All of the data below should be written out again exactly.

---------- Exercise inputs

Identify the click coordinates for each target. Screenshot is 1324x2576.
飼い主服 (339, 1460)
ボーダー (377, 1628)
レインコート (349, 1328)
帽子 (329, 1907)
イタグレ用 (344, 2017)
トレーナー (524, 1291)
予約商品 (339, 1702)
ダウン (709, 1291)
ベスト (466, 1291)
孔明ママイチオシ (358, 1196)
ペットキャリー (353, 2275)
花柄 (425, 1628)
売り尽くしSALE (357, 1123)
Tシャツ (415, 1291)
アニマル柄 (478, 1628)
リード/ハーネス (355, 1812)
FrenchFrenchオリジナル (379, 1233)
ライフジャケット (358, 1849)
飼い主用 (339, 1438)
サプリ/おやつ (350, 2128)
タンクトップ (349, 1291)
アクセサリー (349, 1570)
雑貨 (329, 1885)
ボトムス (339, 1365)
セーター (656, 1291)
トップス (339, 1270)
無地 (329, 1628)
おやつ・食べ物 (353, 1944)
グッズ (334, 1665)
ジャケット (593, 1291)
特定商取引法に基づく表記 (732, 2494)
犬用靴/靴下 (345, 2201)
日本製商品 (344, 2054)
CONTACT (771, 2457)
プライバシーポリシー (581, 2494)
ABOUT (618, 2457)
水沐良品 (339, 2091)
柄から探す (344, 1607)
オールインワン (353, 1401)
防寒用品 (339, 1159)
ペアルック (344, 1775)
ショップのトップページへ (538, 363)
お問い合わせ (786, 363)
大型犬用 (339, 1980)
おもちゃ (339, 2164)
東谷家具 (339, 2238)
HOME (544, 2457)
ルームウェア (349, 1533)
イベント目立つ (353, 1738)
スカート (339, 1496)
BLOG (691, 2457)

--------------------

## Response area
Identify the click coordinates for each target. Screenshot is 1324x2576.
飼い主服 (339, 1460)
ボーダー (377, 1628)
レインコート (349, 1328)
帽子 (329, 1907)
イタグレ用 (344, 2017)
トレーナー (524, 1291)
予約商品 (339, 1702)
ダウン (709, 1291)
ベスト (466, 1291)
孔明ママイチオシ (358, 1196)
ペットキャリー (353, 2275)
花柄 (425, 1628)
売り尽くしSALE (357, 1123)
Tシャツ (415, 1291)
アニマル柄 (478, 1628)
リード/ハーネス (355, 1812)
FrenchFrenchオリジナル (379, 1233)
ライフジャケット (358, 1849)
飼い主用 (339, 1438)
サプリ/おやつ (350, 2128)
タンクトップ (349, 1291)
アクセサリー (349, 1570)
雑貨 (329, 1885)
ボトムス (339, 1365)
セーター (656, 1291)
トップス (339, 1270)
無地 (329, 1628)
おやつ・食べ物 (353, 1944)
グッズ (334, 1665)
ジャケット (593, 1291)
特定商取引法に基づく表記 (732, 2494)
犬用靴/靴下 (345, 2201)
日本製商品 (344, 2054)
CONTACT (771, 2457)
プライバシーポリシー (581, 2494)
ABOUT (618, 2457)
水沐良品 (339, 2091)
柄から探す (344, 1607)
オールインワン (353, 1401)
防寒用品 (339, 1159)
ペアルック (344, 1775)
ショップのトップページへ (538, 363)
お問い合わせ (786, 363)
大型犬用 (339, 1980)
おもちゃ (339, 2164)
東谷家具 (339, 2238)
HOME (544, 2457)
ルームウェア (349, 1533)
イベント目立つ (353, 1738)
スカート (339, 1496)
BLOG (691, 2457)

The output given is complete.